A group of MIT scientists has developed an artificial intelligence (AI) algorithm that can be used to identify people with COVID-19 through the way their cough sounds. The algorithm can differentiate the cough of people with COVID-19 from people that do not have it regardless of whether they are showing symptoms or not, the BBC reports.
According to the MIT scientists, the algorithm had a success rate of 98.5% when it was tested on people who had previously tested positive for COVID-19. The algorithm was always correct when used for people who had no other symptoms. It was able to effectively identify their coughs from the sounds that had been programmed into it.
The scientists have revealed plans to develop it into a mobile application that can be freely downloaded and used. The app, if it is approved by the Food and Drug Administration can scan the cough of people and tell them if they have COVID-19 or not right from the comforts of their homes and offices.
Brian Subirana, an MIT researcher and co-author of the study, explained that the sound produced by people with COVID-19 is different from the sounds made by uninfected people. The AI can easily identify the sound even though it sounds like all other coughs to the human ears, according to Subirana. The study has been published in the IEEE Journal of Engineering in Medicine and Biology.
“The sound produced by people who have COVID-19 has a distinctive quality that the algorithm identifies, even if they are asymptomatic,” Subirana explained.
The study posits that the algorithm can be used to test students, employees of organizations, and the general public especially as establishments are reopening their halls to the public. The study also revealed that the program can be used to test a group of people when there are suspected cases of outbreaks, Forbes writes.

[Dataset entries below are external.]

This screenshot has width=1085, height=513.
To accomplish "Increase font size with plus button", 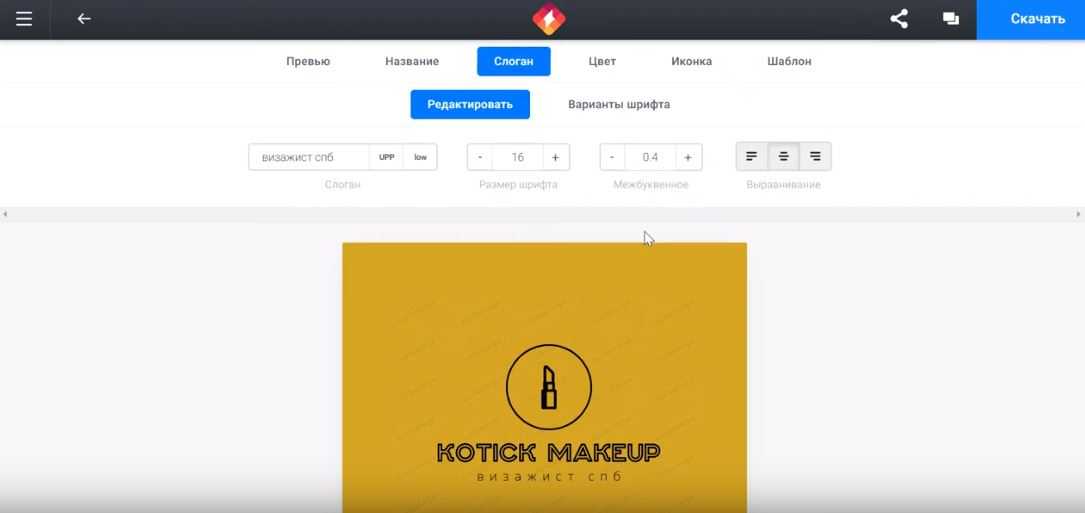I will (x=556, y=157).
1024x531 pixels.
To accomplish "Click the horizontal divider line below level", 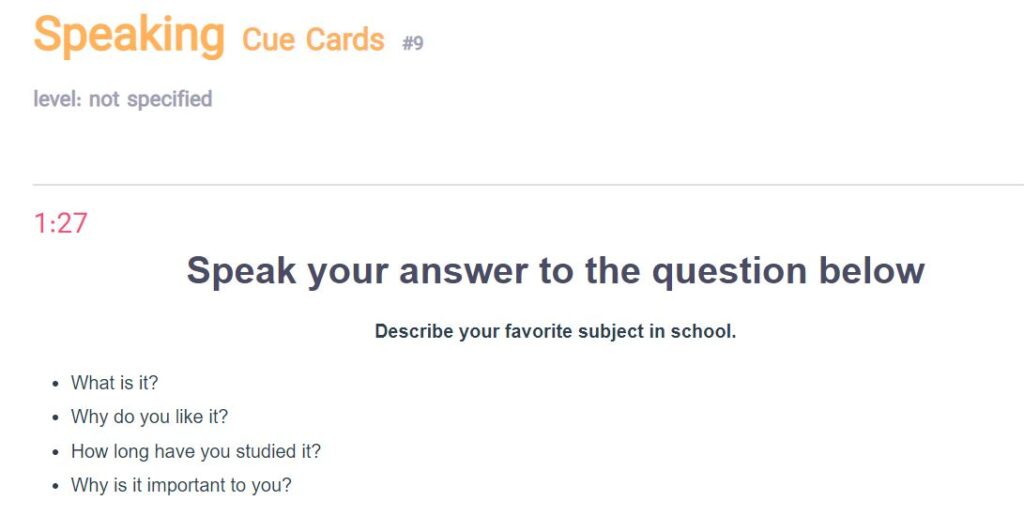I will (x=528, y=185).

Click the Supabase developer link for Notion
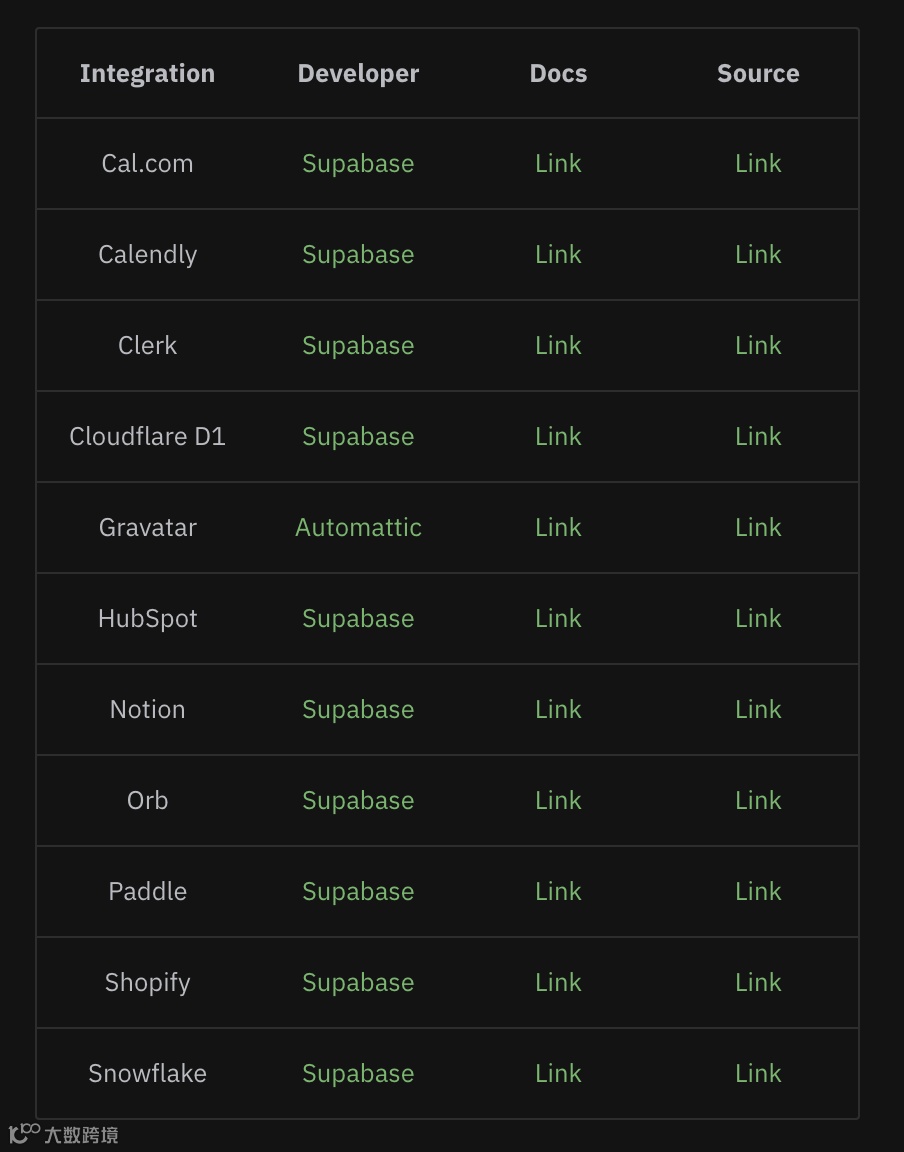[x=358, y=710]
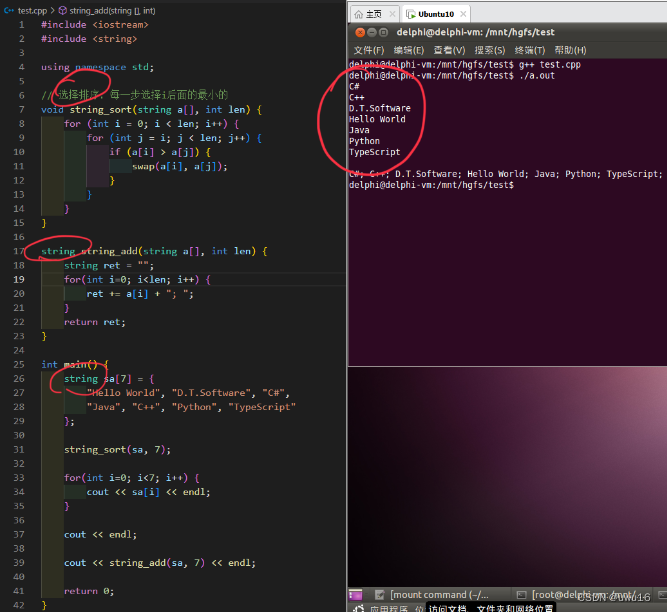
Task: Click the Ubuntu logo icon in the panel
Action: tap(359, 608)
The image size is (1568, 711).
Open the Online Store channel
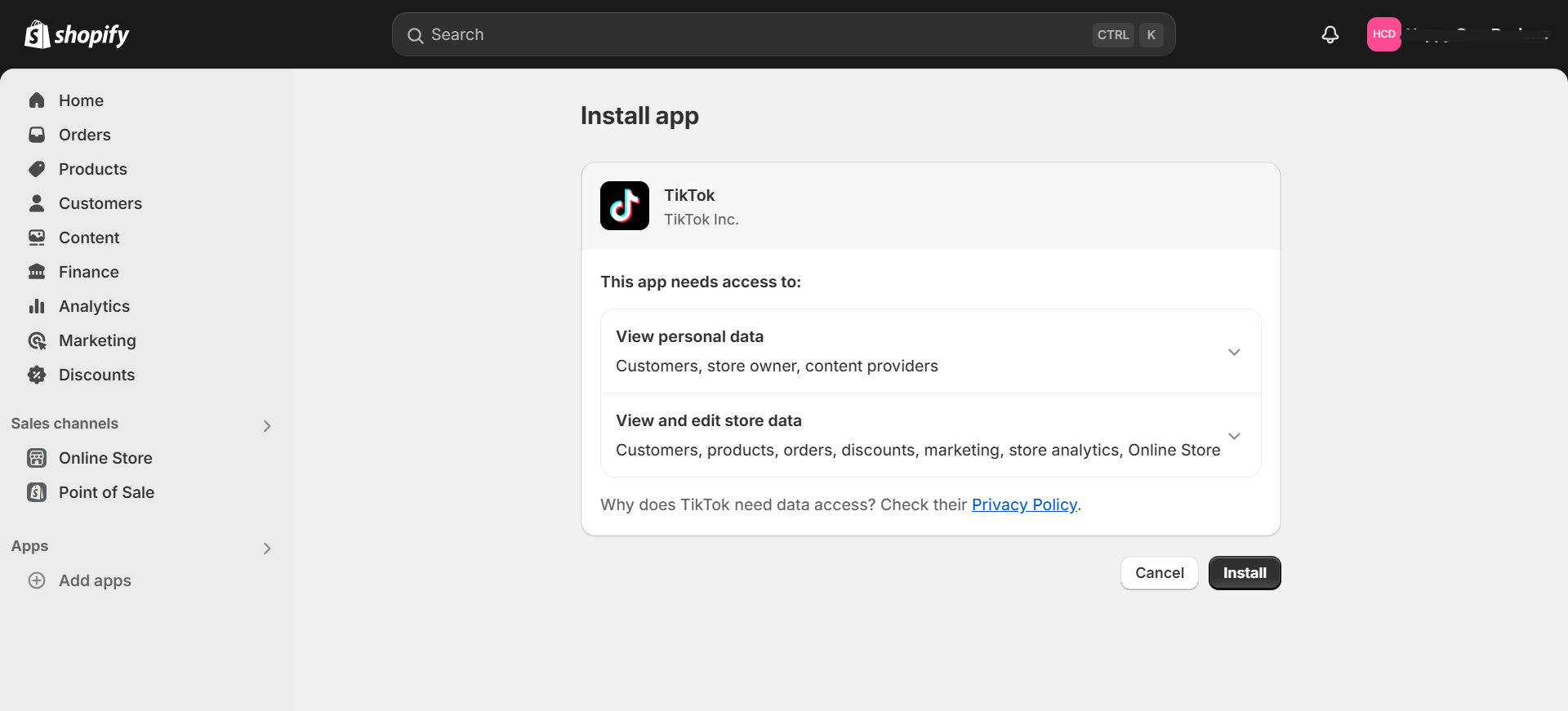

Other organizations such as Cambridge University, Carnegie Mellon University, and Novoic, a UK healthcare organization have been trying to create similar, easier methods of testing for COVID-19 using sounds and breathing patterns.
Cambridge University’s COVID-19 sounds project recorded an 80% success rate in spotting people with COVID-19 using their breathing patterns and cough. The scientists in charge of the project revealed that they have collected about 30,000 recordings of breath and cough patterns from different people.
The MIT scientists were able to collect around 70,000 recordings with each recording having different cough patterns. 2,500 of the 70,000 recordings are from individuals who have tested positive for COVID-19 according to the scientists.
Calum Chase, an AI expert explained that AI is a useful one just like using an X-ray machine to identify cancerous growths in patients. The scientists also explained that with 40% of COVID-19 patients being asymptomatic according to the CDC and about 20% to 45% of patients never showing any symptoms at all, the algorithm will be very helpful in curbing the spread of the virus.